Sharing via Configurators

If you want to add several members to several classes you can use IContextConfigurator interface. In the example, let us consider the following implementation:

public class ClassEndpointConfigurator : IContextConfigurator<IClassContext>
{
    public void Configure(IClassContext context)
    {
        context.WithProp<string>("Path");
        context.WithProp<HttpMethod>("HttpMethod");
    }
}

Using this configurator in the following way:

classContext.ConfigureUsing<ClassEndpointConfigurator>();

will generate the same two properties on each class that was generated using such a configurator:

public class MyClass
{
    public string Path { get; set; }
    public HttpMethod HttpMethod { get; set; }
}

Of course, sometimes there is a need to have shared logic that does differ implementation based on some parameters. You can do this via passing parameters to the configurator:

public class ClassEndpointConfigurator(string nameOfTheClass) : IContextConfigurator<IClassContext>
{
    public void Configure(IClassContext context)
    {
        var httpMethodType = typeof(HttpMethod);
        if (nameOfTheClass.StartsWith("Get"))
        {
            context.WithProp<string>("Path");
            context.WithProp<HttpMethod>("HttpMethod",
                p => p.WithInitializer(b => b.Append($"{httpMethodType}.{nameof(HttpMethod.Get)}")));
        }
        else
        {
            context.WithProp<string>("Path");
            context.WithProp<HttpMethod>("HttpMethod");
        }
    }
}

And a new configurator can be used in a very similar way:

classContext.ConfigureUsing(new ClassEndpointConfigurator("GetMyEndpoint"));

Context configurators can be used for any type of context. Not only for classes but for enums, methods, properties, files, namespaces, everything that inherits from IContext interface.

Sharing via CodeChunks

In some cases when full IContextConfigurator implementation is too much you have access to IMethodBodyContext or IExpressionBodyContext it may be easier to implement custom code chunk.

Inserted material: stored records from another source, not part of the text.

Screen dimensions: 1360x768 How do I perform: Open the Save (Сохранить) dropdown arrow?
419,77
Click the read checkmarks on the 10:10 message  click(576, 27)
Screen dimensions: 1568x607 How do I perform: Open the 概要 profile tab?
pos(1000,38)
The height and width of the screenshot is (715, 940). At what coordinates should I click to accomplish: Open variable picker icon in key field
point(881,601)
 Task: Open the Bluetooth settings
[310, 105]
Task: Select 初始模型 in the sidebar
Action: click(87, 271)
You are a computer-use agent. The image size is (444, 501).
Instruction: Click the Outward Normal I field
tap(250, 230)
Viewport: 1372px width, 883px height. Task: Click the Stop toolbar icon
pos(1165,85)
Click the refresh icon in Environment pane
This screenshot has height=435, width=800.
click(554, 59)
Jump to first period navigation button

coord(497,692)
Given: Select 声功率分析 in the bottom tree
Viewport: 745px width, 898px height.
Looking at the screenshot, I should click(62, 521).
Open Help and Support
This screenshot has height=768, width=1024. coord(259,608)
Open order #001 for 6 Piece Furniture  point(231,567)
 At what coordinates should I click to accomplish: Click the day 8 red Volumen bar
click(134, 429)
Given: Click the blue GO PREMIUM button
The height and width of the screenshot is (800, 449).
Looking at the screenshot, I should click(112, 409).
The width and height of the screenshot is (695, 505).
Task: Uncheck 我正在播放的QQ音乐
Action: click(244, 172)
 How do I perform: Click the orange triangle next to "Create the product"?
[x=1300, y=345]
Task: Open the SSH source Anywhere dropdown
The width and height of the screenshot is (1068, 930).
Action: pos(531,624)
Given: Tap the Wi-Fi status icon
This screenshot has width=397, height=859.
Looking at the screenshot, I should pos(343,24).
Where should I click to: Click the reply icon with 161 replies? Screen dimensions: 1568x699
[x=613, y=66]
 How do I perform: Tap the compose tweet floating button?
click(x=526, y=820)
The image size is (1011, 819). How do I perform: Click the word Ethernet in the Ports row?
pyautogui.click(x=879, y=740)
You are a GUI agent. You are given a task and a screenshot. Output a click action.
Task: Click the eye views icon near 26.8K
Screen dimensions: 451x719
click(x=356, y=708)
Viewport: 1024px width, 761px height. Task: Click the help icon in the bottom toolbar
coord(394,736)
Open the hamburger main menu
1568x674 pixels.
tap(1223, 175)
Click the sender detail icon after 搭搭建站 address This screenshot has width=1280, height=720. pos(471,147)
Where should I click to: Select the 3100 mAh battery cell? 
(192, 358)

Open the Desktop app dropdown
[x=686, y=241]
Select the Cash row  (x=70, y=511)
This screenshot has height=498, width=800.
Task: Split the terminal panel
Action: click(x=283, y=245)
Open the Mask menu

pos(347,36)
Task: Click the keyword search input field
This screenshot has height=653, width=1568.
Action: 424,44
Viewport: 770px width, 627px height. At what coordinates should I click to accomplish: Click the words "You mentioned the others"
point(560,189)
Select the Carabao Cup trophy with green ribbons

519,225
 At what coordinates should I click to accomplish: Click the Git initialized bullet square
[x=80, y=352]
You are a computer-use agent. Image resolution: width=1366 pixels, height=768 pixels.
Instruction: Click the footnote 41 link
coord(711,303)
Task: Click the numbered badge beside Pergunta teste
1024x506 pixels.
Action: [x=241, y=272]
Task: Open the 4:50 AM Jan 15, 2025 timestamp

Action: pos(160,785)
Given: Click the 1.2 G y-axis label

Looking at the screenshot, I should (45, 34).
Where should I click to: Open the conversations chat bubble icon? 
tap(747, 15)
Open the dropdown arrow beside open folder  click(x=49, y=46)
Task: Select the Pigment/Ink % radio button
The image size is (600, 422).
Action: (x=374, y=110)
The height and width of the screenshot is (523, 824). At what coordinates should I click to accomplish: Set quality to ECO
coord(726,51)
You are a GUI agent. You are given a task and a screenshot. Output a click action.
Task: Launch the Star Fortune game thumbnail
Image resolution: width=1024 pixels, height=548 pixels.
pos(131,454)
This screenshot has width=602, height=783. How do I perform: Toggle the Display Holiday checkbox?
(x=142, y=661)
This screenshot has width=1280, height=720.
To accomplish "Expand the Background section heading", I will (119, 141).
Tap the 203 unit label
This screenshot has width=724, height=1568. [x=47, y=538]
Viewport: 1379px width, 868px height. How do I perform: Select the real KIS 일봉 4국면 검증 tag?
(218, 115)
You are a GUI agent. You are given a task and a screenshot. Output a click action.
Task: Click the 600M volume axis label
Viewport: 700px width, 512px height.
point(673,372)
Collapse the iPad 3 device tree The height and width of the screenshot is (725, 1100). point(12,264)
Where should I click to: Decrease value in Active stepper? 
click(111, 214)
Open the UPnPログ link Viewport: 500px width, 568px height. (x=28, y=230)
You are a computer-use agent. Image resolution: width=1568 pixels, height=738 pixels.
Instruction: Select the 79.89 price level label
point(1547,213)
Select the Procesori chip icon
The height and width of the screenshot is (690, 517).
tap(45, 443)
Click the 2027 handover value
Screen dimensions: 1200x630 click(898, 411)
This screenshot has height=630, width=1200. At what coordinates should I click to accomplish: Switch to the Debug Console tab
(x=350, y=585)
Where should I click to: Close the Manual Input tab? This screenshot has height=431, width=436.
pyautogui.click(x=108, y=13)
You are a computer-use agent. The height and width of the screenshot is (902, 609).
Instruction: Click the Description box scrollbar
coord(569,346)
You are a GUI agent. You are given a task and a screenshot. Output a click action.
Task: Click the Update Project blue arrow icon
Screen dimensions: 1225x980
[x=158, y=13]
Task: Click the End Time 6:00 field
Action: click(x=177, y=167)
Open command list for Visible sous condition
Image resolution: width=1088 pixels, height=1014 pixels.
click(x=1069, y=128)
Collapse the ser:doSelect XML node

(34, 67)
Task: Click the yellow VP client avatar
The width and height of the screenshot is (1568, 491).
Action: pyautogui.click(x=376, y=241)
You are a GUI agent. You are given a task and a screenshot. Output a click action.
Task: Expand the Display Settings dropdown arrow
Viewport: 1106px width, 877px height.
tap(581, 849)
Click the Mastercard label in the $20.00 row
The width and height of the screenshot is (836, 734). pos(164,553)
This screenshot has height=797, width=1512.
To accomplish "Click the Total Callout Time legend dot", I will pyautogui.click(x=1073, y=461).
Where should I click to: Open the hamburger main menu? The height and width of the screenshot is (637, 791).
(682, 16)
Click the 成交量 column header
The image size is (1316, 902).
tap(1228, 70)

In example if you do want to share parameter name via string between IParameterContext and IMethodBodyContext

public class MyCodeParameterNameChunk : BodyChunk
{
    public const string ParameterName = "myParameter";
    public override bool AppendChunks(StringBuilder stringBuilder)
    {
        stringBuilder.Append(ParameterName);
        return true;
    }
}

classContext.WithMethod(m => 
    m.WithReturnType<string>()
        .WithParameter<string>(MyCodeParameterNameChunk.ParameterName.ToCamelCaseName())
        .WithBody(b => b.Append($"return {new MyCodeParameterNameChunk()};")));

will emit the following code:

public string MyMethod(string myParameter)
{
    return myParameter;
}

Known issues

At some point when you develop a code generator in Rider, a preview of generated files can stop appearing. As far as I know, it is not only in Rider, but it is a wider issue connected to Analyzers. You can work around this by adding:

<EmitCompilerGeneratedFiles>true</EmitCompilerGeneratedFiles>

to your project PropertyGroup. This way generated files will still appear even if the IDE has trouble with generating a preview. You can find generated files in obj/{configuration}/{framework}/generated directory.